▸ **Work request**:
Copy each line of the material in which the word "column" appears.

──────────────────────────────

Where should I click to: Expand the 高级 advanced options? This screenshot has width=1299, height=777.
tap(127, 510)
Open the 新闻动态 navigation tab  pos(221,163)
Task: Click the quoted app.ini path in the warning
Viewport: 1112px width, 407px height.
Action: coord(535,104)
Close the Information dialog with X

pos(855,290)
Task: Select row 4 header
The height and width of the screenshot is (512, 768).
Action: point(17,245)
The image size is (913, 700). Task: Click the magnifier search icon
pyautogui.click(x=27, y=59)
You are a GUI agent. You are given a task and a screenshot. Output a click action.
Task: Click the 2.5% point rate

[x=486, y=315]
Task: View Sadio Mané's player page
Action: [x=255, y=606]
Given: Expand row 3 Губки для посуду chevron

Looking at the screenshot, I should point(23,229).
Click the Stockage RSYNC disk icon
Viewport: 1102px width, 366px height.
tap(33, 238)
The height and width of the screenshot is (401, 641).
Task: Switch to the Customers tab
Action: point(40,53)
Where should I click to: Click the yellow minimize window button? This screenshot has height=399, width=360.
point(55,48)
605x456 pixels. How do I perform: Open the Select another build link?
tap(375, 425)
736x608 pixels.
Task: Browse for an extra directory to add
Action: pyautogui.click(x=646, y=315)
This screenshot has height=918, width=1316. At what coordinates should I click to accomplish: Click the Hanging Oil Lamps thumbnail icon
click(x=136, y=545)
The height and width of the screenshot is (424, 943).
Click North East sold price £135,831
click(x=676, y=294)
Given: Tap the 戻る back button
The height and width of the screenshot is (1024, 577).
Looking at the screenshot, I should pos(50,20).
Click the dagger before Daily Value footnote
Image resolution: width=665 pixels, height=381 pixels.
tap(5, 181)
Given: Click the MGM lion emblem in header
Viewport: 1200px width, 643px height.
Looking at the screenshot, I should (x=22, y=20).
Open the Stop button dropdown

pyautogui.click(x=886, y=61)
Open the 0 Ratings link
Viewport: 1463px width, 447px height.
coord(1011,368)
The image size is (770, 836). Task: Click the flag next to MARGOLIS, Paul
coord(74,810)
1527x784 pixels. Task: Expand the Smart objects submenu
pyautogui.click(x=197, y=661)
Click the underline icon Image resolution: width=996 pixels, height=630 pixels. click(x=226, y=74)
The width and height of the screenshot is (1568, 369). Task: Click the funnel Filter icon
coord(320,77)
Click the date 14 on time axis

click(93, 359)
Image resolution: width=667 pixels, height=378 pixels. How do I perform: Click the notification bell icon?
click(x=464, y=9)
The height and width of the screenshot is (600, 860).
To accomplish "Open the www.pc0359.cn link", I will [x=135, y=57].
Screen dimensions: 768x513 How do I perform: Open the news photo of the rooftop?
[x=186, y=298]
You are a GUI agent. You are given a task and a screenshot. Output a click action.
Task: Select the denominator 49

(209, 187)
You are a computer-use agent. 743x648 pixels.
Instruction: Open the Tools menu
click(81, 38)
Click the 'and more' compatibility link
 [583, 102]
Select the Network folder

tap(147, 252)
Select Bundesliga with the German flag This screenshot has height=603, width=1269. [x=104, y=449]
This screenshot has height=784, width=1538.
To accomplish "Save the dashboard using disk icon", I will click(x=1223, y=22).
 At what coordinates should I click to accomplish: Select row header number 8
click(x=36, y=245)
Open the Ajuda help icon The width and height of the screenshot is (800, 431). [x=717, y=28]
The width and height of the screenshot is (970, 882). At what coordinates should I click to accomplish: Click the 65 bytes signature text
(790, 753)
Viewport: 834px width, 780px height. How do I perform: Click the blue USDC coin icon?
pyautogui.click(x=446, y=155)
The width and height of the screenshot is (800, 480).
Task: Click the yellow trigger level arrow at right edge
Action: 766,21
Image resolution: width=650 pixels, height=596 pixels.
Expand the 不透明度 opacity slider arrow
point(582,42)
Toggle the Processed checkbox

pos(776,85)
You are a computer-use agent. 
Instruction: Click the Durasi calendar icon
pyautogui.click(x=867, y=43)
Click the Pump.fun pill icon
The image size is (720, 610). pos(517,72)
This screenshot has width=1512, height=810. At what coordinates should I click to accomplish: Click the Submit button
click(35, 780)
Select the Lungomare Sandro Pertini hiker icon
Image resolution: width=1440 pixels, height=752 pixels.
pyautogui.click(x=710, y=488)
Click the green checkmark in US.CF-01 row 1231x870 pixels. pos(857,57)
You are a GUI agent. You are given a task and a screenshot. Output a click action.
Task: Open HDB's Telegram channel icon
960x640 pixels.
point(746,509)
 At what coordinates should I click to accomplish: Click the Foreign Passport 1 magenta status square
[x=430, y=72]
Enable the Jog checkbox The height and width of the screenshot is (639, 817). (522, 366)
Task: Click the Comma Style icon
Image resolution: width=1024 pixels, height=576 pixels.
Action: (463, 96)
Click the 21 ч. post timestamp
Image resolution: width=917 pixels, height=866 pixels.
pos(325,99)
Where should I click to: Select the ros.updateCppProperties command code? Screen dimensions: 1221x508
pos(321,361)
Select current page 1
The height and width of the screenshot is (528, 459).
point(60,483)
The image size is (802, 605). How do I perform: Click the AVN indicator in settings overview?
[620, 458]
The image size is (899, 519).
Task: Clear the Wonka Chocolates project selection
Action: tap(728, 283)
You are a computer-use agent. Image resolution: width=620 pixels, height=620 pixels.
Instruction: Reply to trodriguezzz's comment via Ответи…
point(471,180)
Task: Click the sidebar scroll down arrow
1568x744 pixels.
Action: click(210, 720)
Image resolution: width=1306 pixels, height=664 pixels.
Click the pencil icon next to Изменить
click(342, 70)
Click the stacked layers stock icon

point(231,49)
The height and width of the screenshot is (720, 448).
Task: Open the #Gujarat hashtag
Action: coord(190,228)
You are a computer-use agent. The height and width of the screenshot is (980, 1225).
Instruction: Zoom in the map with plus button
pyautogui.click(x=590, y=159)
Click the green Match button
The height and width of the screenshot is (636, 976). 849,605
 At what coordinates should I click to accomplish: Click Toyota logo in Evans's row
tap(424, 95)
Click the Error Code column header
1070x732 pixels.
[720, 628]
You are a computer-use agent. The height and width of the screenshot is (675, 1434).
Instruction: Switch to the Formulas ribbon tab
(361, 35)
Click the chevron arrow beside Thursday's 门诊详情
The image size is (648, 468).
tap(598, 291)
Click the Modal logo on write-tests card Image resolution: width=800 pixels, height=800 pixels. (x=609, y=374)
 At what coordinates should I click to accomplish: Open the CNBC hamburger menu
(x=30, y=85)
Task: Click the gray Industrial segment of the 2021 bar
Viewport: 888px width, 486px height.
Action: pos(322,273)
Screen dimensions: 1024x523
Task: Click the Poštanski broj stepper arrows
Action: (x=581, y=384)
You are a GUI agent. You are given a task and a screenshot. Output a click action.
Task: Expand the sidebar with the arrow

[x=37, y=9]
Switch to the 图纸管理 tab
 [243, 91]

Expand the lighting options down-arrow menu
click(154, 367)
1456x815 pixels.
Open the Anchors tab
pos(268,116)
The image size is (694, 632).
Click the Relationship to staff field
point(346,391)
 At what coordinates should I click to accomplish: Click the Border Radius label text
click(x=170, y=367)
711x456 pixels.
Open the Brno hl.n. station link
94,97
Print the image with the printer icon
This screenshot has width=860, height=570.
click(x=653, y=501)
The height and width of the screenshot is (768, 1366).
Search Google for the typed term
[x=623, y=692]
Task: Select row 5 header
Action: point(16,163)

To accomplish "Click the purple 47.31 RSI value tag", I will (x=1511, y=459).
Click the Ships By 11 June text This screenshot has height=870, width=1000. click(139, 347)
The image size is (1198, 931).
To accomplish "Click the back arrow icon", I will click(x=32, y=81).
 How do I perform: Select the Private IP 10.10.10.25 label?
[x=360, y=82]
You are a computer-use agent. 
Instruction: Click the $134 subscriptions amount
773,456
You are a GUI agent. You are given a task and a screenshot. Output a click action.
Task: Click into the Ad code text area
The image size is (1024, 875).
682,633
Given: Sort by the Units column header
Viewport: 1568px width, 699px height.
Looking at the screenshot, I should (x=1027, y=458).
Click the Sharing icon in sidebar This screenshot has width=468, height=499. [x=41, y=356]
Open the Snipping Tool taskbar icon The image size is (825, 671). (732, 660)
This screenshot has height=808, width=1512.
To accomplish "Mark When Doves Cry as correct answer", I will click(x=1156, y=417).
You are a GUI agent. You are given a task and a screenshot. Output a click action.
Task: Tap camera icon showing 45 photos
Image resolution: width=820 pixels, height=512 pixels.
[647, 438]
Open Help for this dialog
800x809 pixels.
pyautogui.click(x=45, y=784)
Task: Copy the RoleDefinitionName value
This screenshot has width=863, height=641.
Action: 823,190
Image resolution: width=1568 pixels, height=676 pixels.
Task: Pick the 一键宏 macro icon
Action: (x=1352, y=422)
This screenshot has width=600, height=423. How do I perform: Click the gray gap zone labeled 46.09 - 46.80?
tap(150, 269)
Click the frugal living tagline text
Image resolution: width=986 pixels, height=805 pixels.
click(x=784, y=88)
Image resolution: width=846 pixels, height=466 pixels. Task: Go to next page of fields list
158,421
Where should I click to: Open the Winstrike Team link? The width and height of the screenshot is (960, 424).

──────────────────────────────

▸ **Output for this exercise**:
Click the Error Code column header
Given: Sort by the Units column header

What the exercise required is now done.